Begin Given text

Ham’s answer: Gosh, I don’t know. Where did you ever get that weird idea?

I don’t know where people get the idea that people rode dinosaurs. I mean, there’s no evidence in the Bible that that is so. When Job was looking at Behemoth, the description there… there’s nothing to do with people riding dinosaurs. We don’t know how people interacted with dinosaurs.

Go read the post, it’s hilarious. Where did people get that idea? From Ken Ham. He publishes books with illustrations of people riding dinosaurs, and he’s got a fiberglass dinosaur with a saddle on it in his “museum”.

He also distributes powerpoint slides for educators, loosely defined, to use in the classroom. Like these:

dinocart

dinoriding

It’s rather disingenuous of him to declare that he doesn’t know where these wacky ideas come from, isn’t it?

Comments

  1. Rich Woods says

    It’s rather disingenuous of him to declare that he doesn’t know where these wacky ideas come from, isn’t it?

    I don’t think being disingenuous has anything to do with it. I think he just can’t keep track of all his lies.

  2. abelundercity says

    I’d ride an ankylosaurus (I assume that’s what the artist is going for there) all the live-long day.

  3. cuervodecuero says

    Saddle him with it and put the spurs in.

    Even to the believers, when the books of the kids are sitting right there in front of them during such question periods and the author’s name is present, isn’t that a level of cognitive dissonance too far?

  4. anteprepro says

    Step one: Deny facts.
    Step two: Make shit up.
    Step three: Deny that the shit is made up.

End Given text
Begin Provided material

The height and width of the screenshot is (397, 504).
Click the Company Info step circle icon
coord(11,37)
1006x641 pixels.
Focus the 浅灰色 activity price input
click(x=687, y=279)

End Provided material

## Written request
Continue the post about Ken Ham and people riding dinosaurs from its last line.

## Task response
    Step four: Make new shit up.
    Step five: Deny that step two and three ever happened.

    This seems to be a consistent strategy. It operates on the principle that the average audience member has a memory span in terms of minutes rather than days, and has the intellectual muster to research the last few hours instead of the last few years. Obviously, working under those assumptions…it works as damned well as it needs to work.

  5. Brain Hertz says

    I’m reasonably sure that dinosaurs and blue jeans do not overlap in time.

    …or, you know, dinosaurs and people.

  6. glodson says

    In his defense, I wouldn’t want to try and ride this guy either.

    Of course that has as much to do with dinosaurs as the bible. But I like that he denies his own idea. And this doesn’t address all the other dinosaurs that weren’t behemoth sized. Like most of them.

  7. busterggi says

    Sure, put in a marker to click to the article but warn us next time NOT to click farther. Aauugghhhh, “missionary lizards” – I can’t unsee it!

  8. Josh, Official SpokesGay says

    Oh my glob I’m laughing so hard. I don’t know how to explain this, but I’m actually seeing these pictures in comic sans font. I know that makes no sense, but it’s true!

  9. microraptor says

    Hey, this might actually be honesty on Hammy’s part, in that he honestly has no idea how he comes up with his junk.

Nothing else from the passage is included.